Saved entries
------------------------------------------------------------------------
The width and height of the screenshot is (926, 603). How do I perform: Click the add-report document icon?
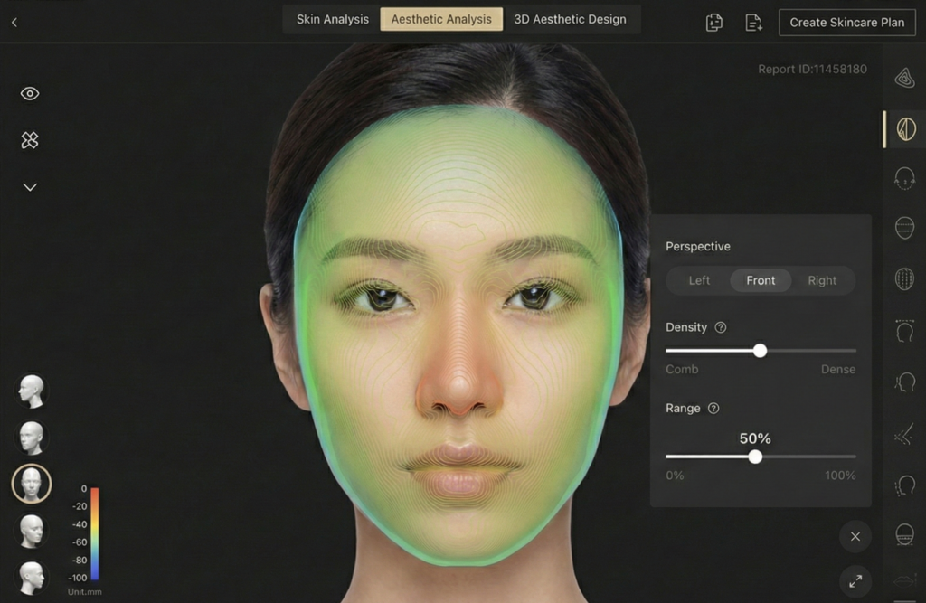click(753, 23)
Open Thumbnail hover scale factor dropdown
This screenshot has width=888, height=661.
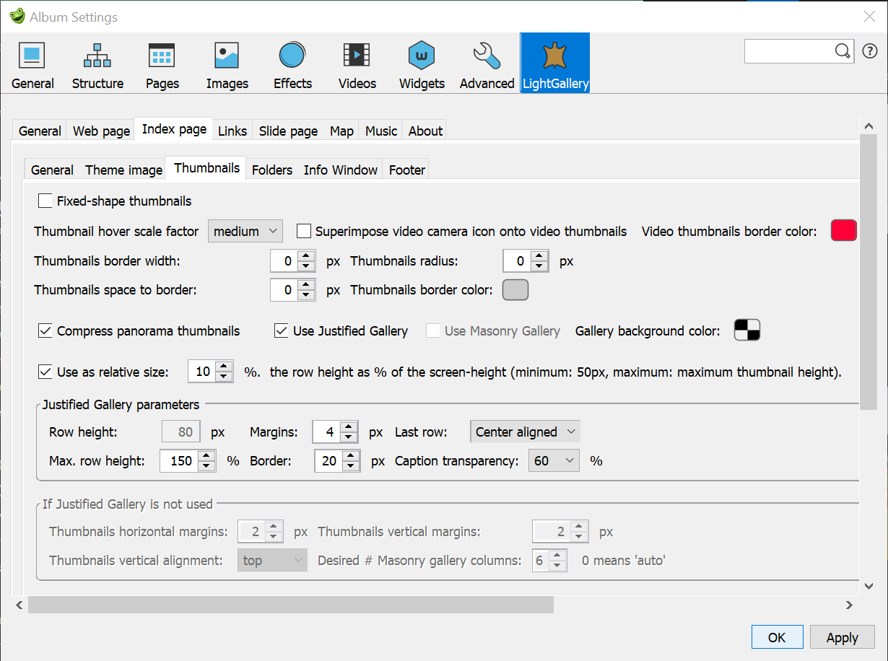click(245, 232)
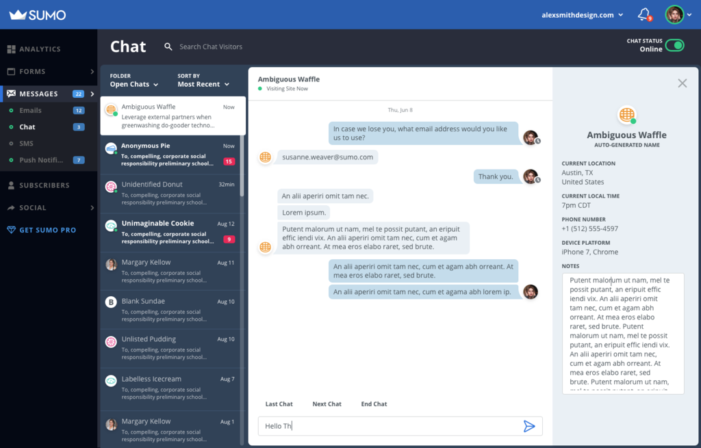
------------------------------------------------------------------------
## Directions for this task:
Your response must reproduce every line of the data exactly, with images omitted.

## Solved problem:
The width and height of the screenshot is (926, 603). How do I perform: Click the add-report document icon?
click(753, 23)
Open Thumbnail hover scale factor dropdown
This screenshot has width=888, height=661.
click(245, 232)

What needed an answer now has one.